Vosotros sois el cuerpo de Cristo, y miembros cada uno en particular.1 Corintios 12-27
No podemos seguir ignorando lo evidente: cuando la iglesia se divide por intereses humanos, pierde autoridad espiritual.
Es necesario decirlo con claridad: el templo no es propiedad de nadie. No es un trofeo, no es una plataforma de control, no es un símbolo de poder. Es un lugar consagrado para Dios. Y cuando se convierte en motivo de contienda, se ha perdido el enfoque.
La verdadera iglesia no son paredes, es el cuerpo de Cristo. Y un cuerpo dividido no puede avanzar, no puede edificar, no puede reflejar la gloria de Dios.
Cristo no nos llamó a competir, nos llamó a amar.
No nos llamó a imponer, nos llamó a servir.
No nos llamó a dividir, nos llamó a ser uno.
Cuando los intereses personales se levantan por encima del propósito eterno, el resultado siempre será desgaste espiritual. Por eso hoy más que nunca se requiere madurez, humildad y temor de Dios.
No se trata de quién tiene la razón, sino de quién está dispuesto a reflejar a Cristo.
Cierre profético
El Espíritu de Dios está confrontando toda actitud que no edifica su cuerpo.
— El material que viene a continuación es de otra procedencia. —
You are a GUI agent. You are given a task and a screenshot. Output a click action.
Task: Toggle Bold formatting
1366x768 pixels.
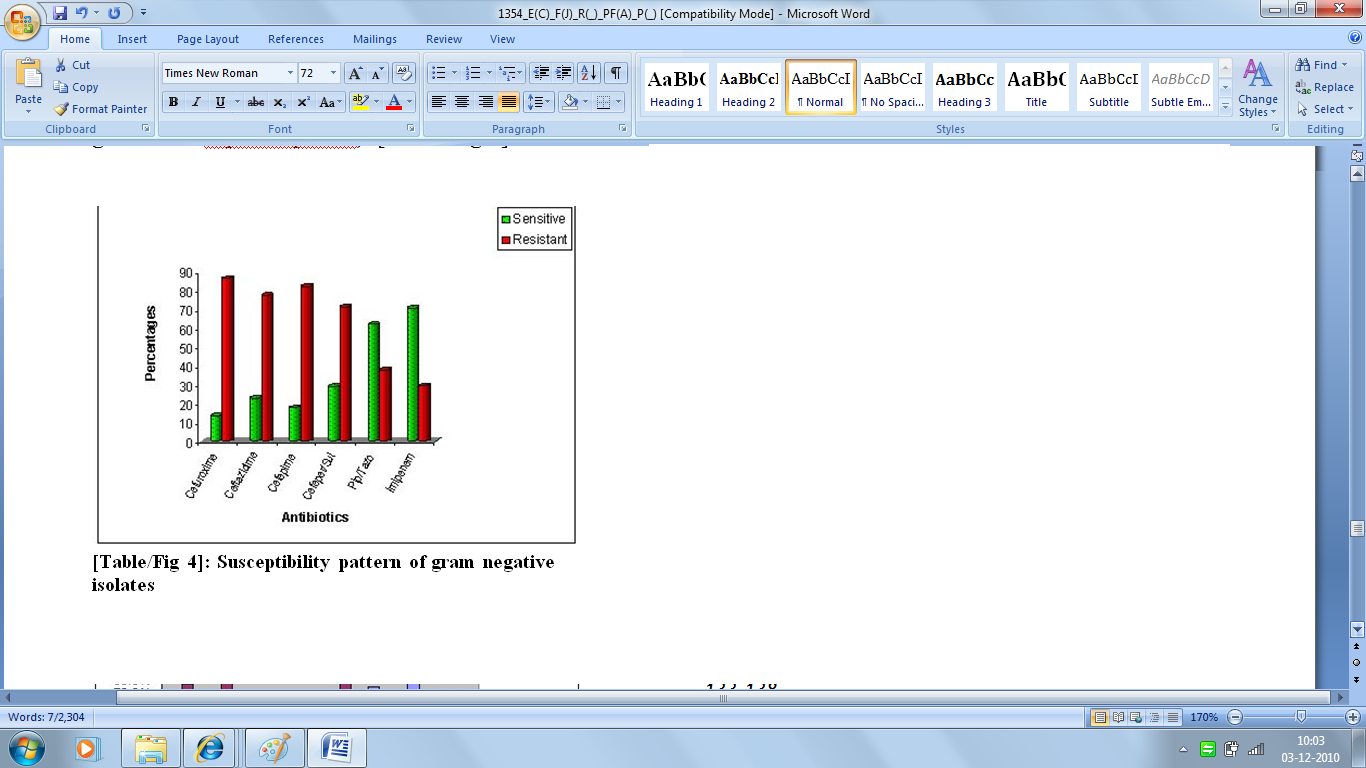click(173, 102)
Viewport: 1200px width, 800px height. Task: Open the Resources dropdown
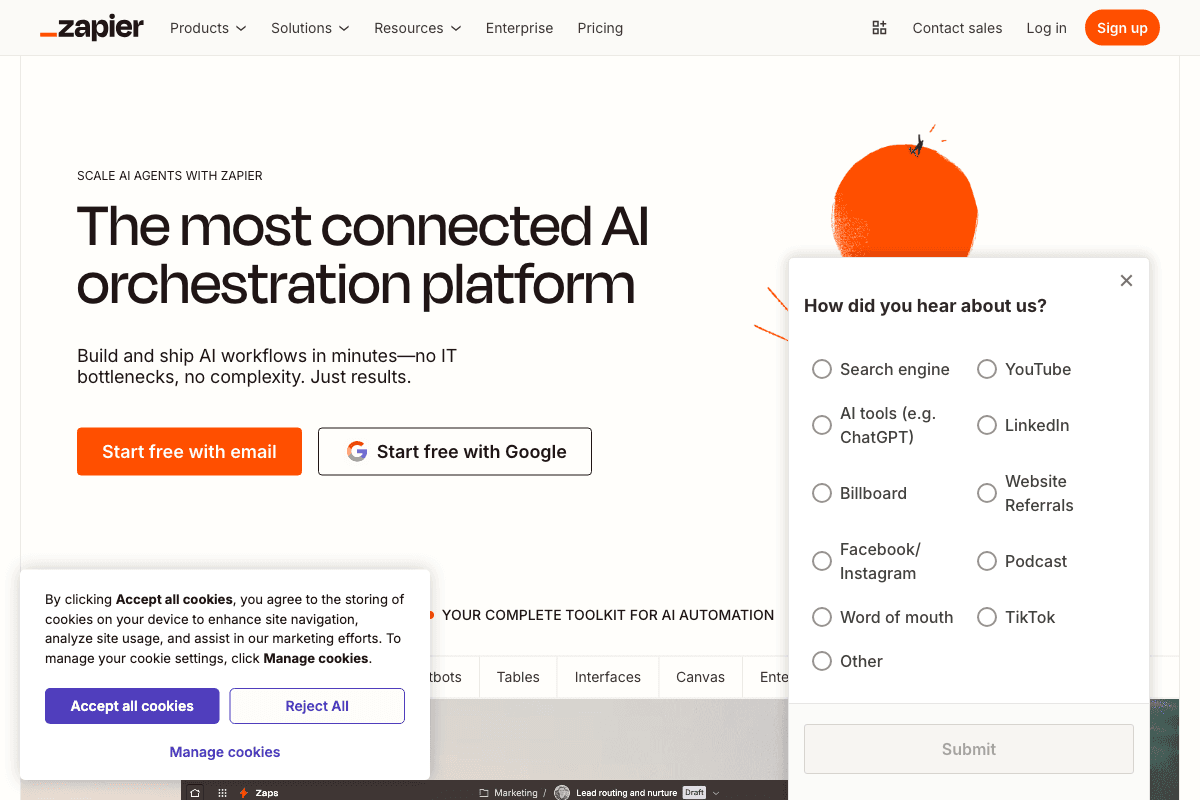point(417,28)

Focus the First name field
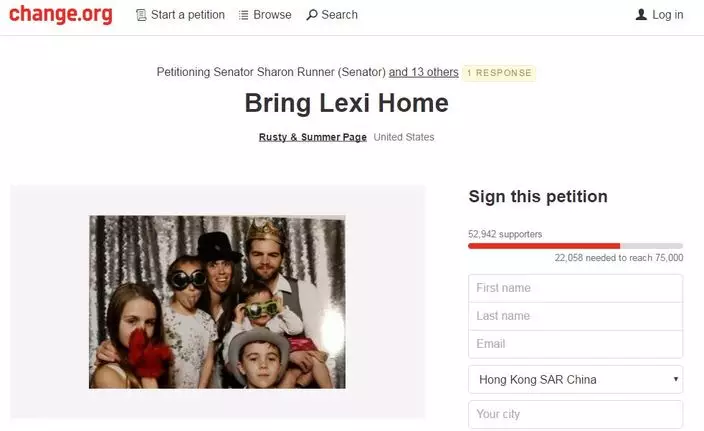575,288
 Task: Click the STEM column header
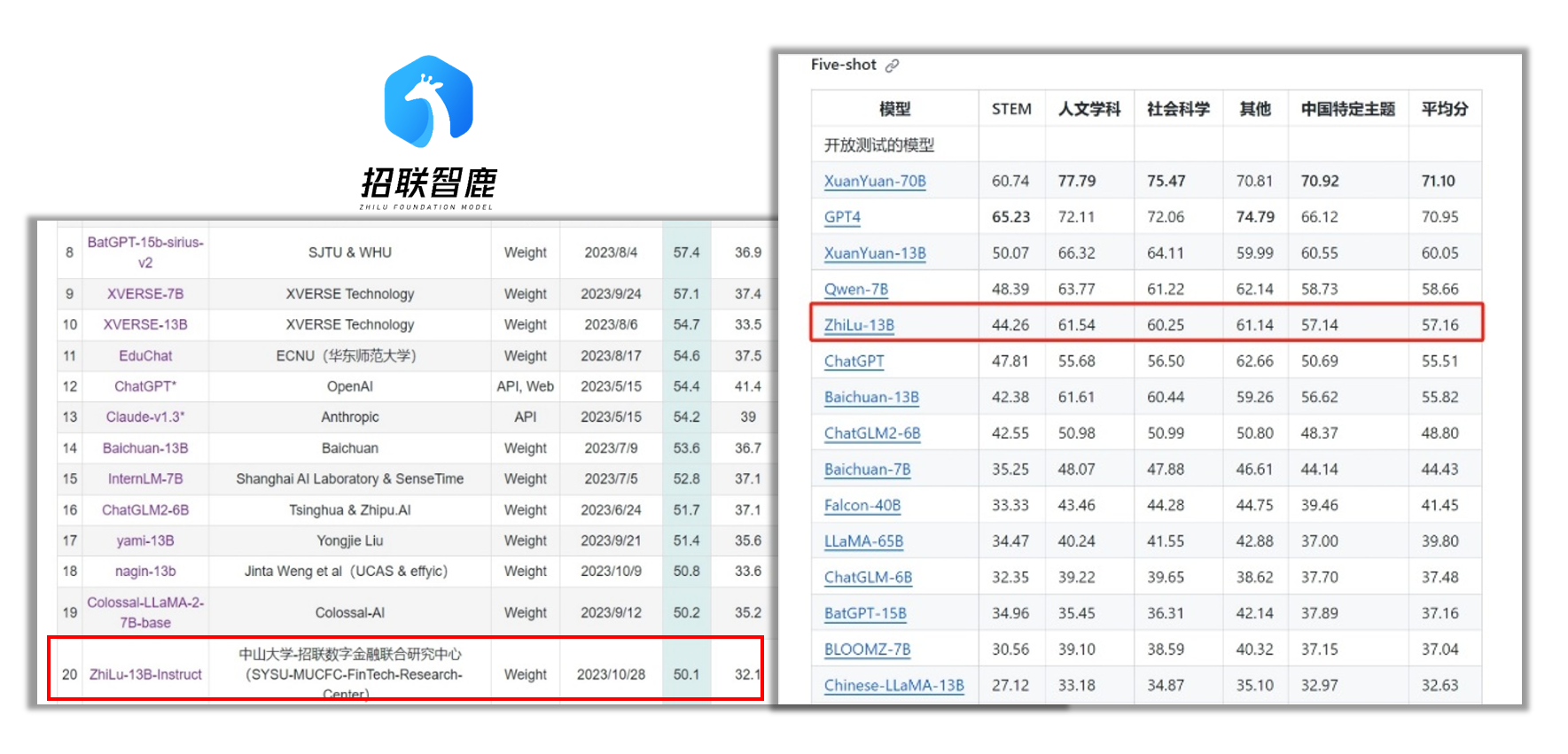coord(1011,109)
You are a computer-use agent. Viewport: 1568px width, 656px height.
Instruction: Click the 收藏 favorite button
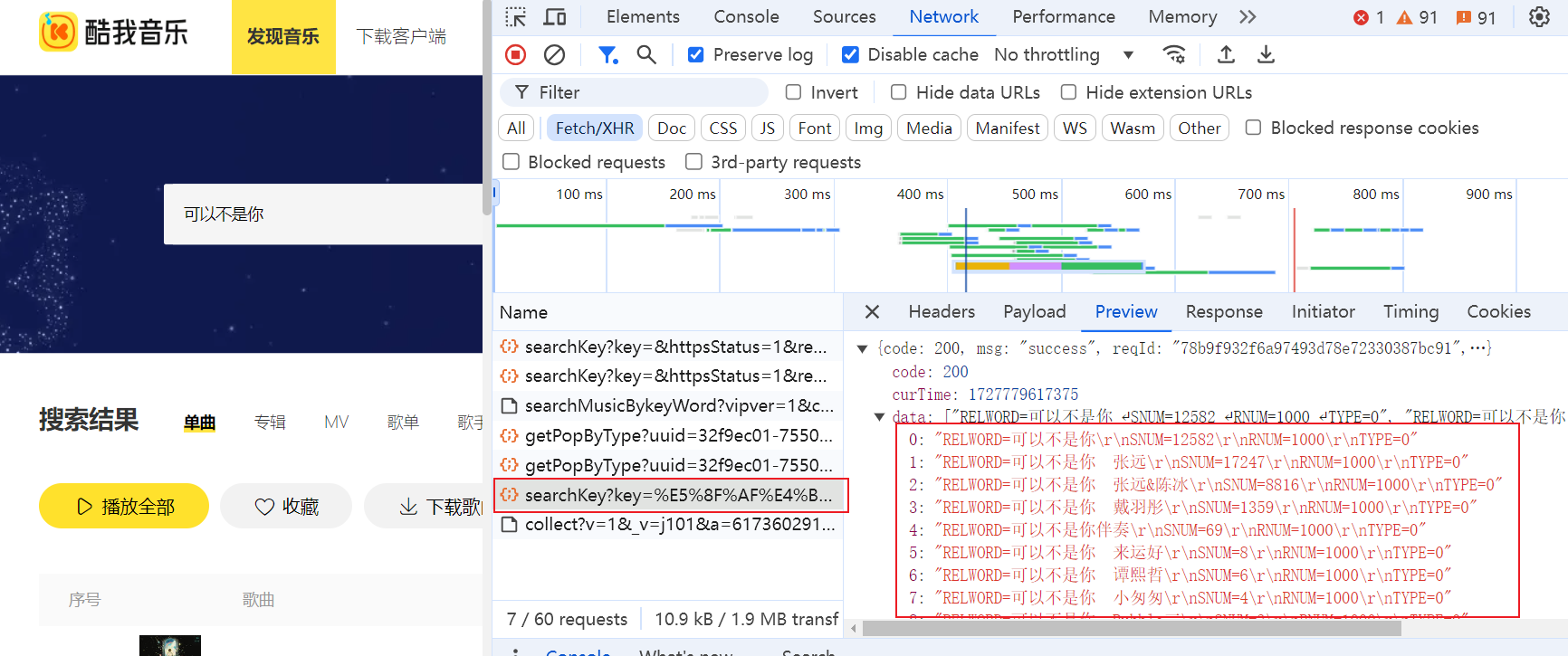click(286, 507)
Todo orgullo, toda contienda y todo espíritu de división queda expuesto y sin fuerza en medio del pueblo de Dios.
Se levanta una iglesia que entiende su identidad, que suelta el control, que renuncia a la lucha innecesaria y vuelve al altar con un corazón limpio.
Dios está restaurando la unidad, alineando corazones y afirmando a aquellos que deciden caminar en obediencia y verdad.
Y es firme esta palabra: lo que no se alinea con el diseño de Dios, no permanecerá; pero lo que nace del Espíritu, nadie lo podrá detener.